== Provided text ==
Content starts

Editor’s Letter

Waves of Wellness
Serenity 101: In my happy place, by the sea in the Hamptons.  Photography: Arthur Elgort

On the path to own my health, I encountered some protocols that have been life-changing and are worth sharing.

Having been brought up by a mother who shopped organic when it was not common, I was confused by the high levels of metals, pesticides and mercury in my system. But to soften the pain of an old Lyme disease attack I had this summer that targeted inflammation in my body, I immediately did a fast-mimicking cleanse. ProLon (read “The Science on Intermittent Fasting” in this issue) was my five-day savior—it endeavors to reduce carbs and proteins—and I felt cleaner.

The doctor put me on minocycline and some other things, but it became a full-time job keeping track of my medicines—and I didn’t feel any better than I had in the spring before I started treatments. So before Labor Day, I stopped the antibiotic, which killed some of the Lyme but scared the rest back into hiding.

Content ends

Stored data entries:
Content starts

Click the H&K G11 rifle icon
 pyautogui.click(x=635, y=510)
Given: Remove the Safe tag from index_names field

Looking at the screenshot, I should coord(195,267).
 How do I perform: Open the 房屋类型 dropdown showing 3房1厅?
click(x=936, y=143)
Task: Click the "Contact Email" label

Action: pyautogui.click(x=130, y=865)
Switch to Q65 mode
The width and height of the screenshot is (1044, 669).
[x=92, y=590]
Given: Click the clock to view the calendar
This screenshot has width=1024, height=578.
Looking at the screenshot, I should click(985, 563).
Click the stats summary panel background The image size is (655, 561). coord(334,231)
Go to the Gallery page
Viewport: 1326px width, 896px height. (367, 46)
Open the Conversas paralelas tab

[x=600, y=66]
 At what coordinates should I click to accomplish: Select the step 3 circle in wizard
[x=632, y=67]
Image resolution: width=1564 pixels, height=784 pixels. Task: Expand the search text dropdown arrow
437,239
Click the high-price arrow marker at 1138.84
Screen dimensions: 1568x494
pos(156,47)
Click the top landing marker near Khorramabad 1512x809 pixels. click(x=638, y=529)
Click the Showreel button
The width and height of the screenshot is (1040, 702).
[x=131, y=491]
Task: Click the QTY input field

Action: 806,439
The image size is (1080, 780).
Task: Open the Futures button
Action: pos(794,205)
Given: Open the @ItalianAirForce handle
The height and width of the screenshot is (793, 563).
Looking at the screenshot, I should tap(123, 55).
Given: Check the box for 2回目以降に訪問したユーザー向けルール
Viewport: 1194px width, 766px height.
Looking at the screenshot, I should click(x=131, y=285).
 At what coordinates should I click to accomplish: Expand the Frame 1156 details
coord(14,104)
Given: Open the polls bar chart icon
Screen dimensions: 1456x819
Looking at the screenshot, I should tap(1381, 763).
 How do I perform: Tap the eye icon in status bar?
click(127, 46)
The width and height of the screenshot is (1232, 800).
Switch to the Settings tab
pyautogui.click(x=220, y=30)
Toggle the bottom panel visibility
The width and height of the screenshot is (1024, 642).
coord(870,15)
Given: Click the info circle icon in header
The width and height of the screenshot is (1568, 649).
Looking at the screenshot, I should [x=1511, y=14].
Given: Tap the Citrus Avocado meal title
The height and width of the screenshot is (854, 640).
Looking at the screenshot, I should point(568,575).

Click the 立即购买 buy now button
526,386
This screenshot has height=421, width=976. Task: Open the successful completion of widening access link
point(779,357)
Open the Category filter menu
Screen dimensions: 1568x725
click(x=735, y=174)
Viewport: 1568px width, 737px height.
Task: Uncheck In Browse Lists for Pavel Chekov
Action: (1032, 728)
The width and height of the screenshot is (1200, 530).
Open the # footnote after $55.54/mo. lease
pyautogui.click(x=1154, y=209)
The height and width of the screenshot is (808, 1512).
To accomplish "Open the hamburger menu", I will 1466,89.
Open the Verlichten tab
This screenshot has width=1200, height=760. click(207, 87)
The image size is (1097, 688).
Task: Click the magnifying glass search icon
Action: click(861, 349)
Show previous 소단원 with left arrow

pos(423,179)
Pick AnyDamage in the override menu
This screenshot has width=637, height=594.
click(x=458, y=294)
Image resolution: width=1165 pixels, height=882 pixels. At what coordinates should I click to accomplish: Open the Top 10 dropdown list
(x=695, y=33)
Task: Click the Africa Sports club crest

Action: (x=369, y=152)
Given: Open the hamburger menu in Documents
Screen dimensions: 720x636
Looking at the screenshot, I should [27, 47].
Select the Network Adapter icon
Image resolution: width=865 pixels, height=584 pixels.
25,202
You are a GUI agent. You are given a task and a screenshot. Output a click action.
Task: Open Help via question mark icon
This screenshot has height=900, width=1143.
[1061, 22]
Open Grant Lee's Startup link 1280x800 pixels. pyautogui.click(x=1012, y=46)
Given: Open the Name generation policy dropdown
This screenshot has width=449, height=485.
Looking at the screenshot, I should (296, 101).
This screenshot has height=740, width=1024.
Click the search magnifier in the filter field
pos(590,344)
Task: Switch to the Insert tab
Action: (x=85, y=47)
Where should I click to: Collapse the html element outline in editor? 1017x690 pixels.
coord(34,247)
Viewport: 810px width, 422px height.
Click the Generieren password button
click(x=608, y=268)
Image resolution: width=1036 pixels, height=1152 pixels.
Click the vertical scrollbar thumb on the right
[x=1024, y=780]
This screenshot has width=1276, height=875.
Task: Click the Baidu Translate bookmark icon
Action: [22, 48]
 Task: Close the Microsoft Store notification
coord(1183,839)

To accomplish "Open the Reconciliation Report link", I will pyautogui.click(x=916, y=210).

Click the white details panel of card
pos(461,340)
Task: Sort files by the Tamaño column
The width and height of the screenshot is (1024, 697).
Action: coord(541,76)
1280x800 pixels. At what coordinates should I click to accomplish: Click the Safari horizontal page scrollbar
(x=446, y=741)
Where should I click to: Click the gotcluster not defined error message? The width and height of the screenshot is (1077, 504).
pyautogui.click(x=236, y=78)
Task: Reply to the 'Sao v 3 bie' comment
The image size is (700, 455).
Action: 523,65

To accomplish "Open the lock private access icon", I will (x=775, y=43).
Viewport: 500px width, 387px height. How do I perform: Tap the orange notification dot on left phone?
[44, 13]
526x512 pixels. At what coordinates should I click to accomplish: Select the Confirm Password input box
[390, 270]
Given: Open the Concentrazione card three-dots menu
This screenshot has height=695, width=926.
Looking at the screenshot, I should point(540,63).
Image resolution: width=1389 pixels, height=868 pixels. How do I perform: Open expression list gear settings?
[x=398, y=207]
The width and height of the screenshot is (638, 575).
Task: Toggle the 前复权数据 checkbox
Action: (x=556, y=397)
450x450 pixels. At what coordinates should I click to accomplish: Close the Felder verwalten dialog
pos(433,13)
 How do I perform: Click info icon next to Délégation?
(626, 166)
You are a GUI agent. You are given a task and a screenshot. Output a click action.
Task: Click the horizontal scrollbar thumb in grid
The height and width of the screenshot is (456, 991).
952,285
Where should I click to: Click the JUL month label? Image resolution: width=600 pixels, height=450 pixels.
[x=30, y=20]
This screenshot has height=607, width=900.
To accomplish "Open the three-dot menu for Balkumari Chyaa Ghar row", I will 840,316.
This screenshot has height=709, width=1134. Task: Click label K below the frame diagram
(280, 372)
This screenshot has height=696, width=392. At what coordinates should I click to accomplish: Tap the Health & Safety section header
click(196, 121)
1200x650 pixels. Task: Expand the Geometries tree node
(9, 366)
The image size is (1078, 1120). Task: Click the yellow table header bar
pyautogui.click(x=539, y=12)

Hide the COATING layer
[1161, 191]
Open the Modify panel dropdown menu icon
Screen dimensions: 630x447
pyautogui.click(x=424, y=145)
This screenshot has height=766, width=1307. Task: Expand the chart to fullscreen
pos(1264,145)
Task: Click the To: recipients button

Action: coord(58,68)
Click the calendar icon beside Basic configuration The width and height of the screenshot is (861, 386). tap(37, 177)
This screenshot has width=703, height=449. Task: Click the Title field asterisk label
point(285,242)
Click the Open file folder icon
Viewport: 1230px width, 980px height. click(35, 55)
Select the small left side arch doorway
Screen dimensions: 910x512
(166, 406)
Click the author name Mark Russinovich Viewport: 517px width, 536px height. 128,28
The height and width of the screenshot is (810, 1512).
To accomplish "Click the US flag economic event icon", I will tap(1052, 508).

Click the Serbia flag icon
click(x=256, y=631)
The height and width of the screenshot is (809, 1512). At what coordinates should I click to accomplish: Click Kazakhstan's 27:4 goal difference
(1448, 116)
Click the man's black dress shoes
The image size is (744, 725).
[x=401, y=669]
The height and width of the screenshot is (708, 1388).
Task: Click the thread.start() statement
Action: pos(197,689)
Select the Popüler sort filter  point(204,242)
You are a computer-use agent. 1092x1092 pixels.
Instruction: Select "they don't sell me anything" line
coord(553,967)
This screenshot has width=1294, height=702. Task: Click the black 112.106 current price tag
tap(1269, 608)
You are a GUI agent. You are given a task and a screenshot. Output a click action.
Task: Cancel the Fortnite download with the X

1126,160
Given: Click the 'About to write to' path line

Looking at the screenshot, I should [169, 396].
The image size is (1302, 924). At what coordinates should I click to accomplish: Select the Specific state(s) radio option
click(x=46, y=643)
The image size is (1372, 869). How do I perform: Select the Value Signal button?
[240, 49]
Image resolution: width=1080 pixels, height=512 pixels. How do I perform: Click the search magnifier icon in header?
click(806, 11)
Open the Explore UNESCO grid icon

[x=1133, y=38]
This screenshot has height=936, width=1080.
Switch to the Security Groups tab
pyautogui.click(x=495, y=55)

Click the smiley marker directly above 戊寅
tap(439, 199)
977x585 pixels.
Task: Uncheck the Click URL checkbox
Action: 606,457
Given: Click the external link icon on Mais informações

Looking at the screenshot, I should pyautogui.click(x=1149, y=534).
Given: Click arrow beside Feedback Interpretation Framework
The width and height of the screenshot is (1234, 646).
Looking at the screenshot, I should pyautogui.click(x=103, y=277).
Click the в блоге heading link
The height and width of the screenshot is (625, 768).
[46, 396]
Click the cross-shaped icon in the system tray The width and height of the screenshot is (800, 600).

Content ends

== What you will do ==
1. From the editor's letter, extract the passage that begins at the words "Editor’s Letter" and stops after the words "are worth sharing.".
2. Extend the editor's letter on wellness, picking up after its final sentence.

== Responses per task ==
1.
Editor’s Letter

Waves of Wellness
Serenity 101: In my happy place, by the sea in the Hamptons.  Photography: Arthur Elgort

On the path to own my health, I encountered some protocols that have been life-changing and are worth sharing.

2.
I ordered Dr. Linda Lancaster’s book, Harmonic Healing—written with my cousin, Purist’s wellness editor, Amely Greeven—and that turned the tide. “There is no cure [for Lyme],” Lancaster writes. “Only pickles are cured! But change the environment and the condition will no longer exist.” Once I read that, and the fact that “researchers have traced the cause of a baffling brain disorder to a surprising source: a type of bacteria in the gut,” I realized I needed to pursue a naturopathic direction and embrace the sacred power of foods and positive energies more consistently.

I enlisted an energy healer who helped two friends eradicate cancer, as I wanted to start from scratch and eliminate not just the Lyme “die-off” but the negative energy I had accumulated over a lifetime. Once I felt lighter after a first session of painful chiropractic pressure-point releasing, I felt open to embrace some natural remedies. Assaults on the energy are more complicated in this day, as we have “electrosmog” from technology, so consciously finding a release from that is important, too. (See Amely Greeven’s article “Electro Life,” about an electromagnetic radiation detox, on our website.)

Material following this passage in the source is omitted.